■ What is required: Count every line in the data below where "pixels" occurs, then state that number and nothing more.

====

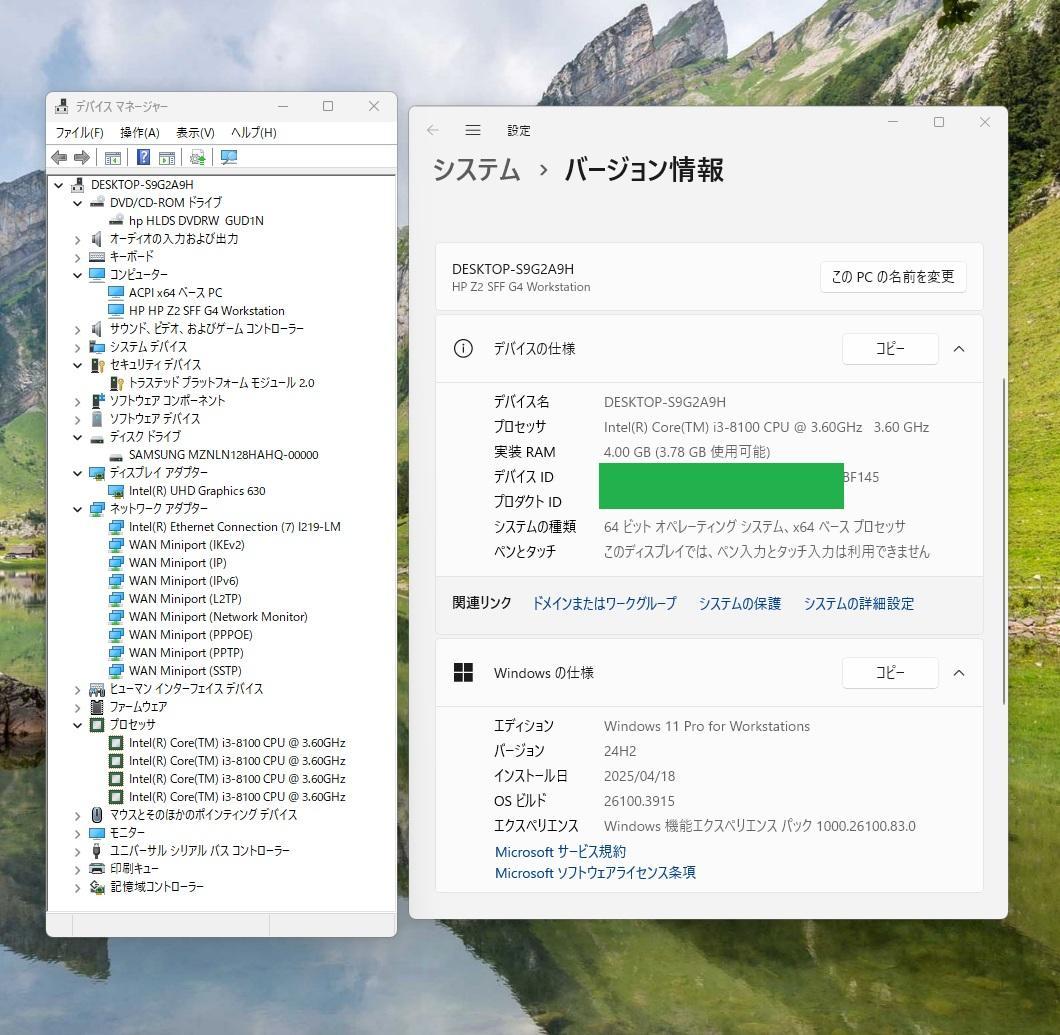The height and width of the screenshot is (1035, 1060).
Task: Click the Forward navigation arrow in Device Manager
Action: (x=80, y=157)
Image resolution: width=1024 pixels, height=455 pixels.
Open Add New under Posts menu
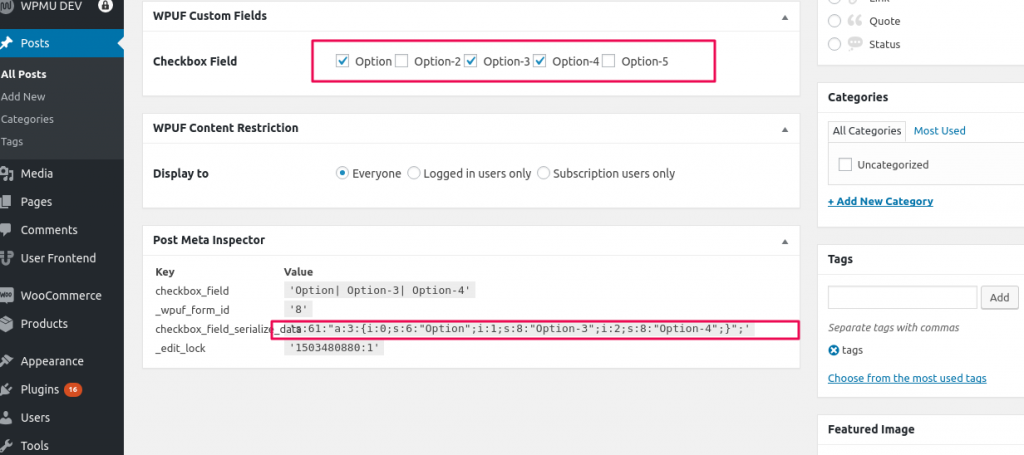(x=23, y=97)
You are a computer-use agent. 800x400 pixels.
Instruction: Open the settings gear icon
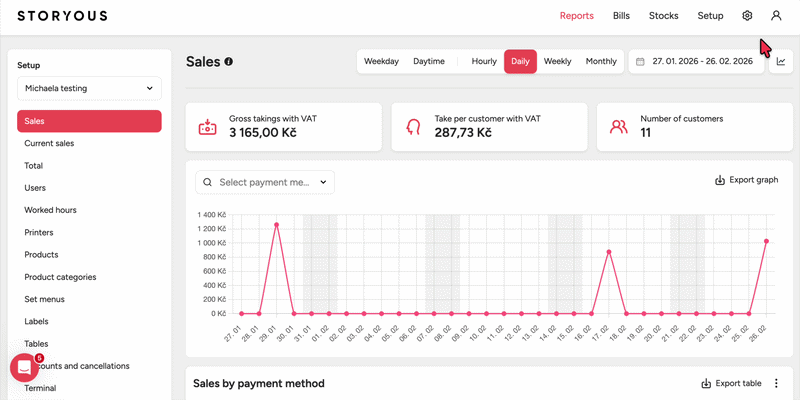tap(747, 16)
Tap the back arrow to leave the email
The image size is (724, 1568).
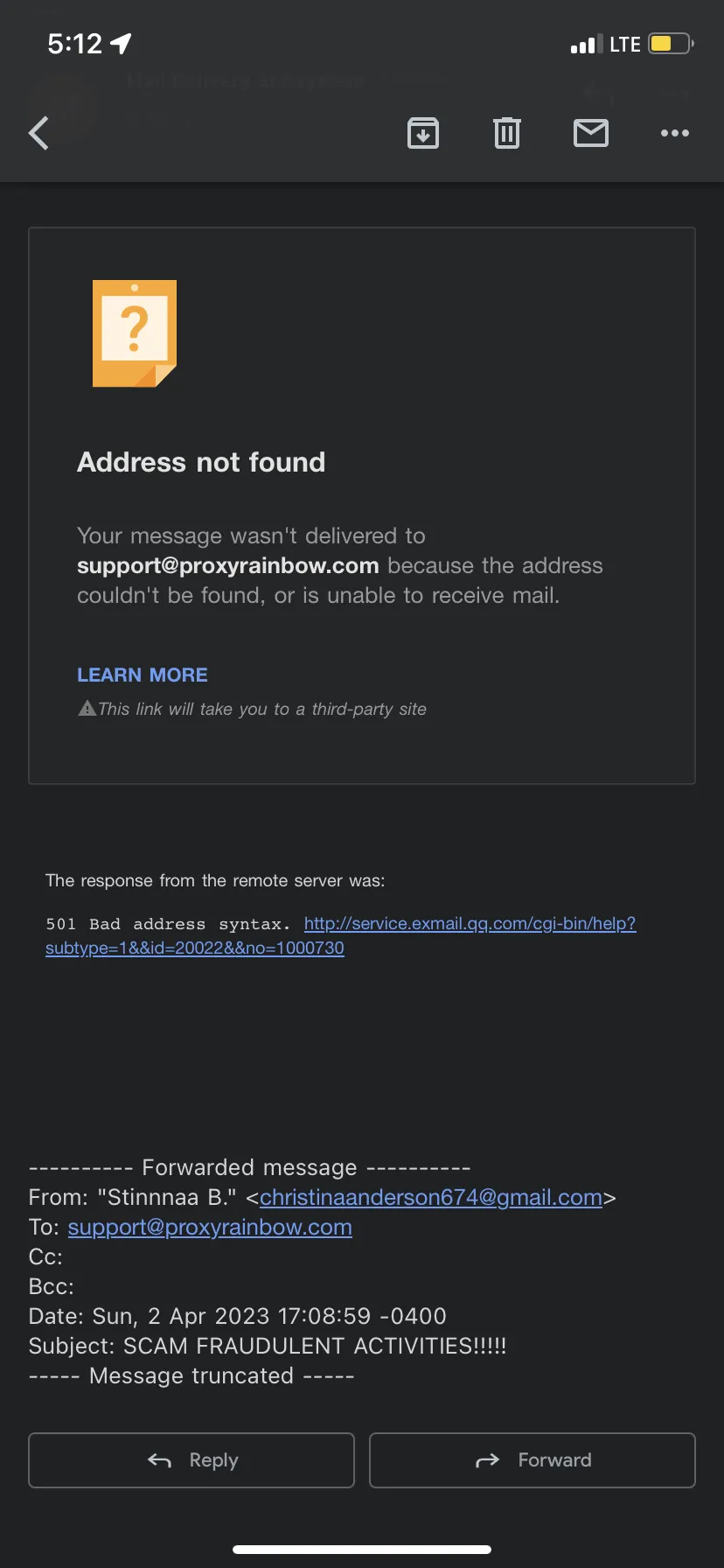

====

■ Answer box: 2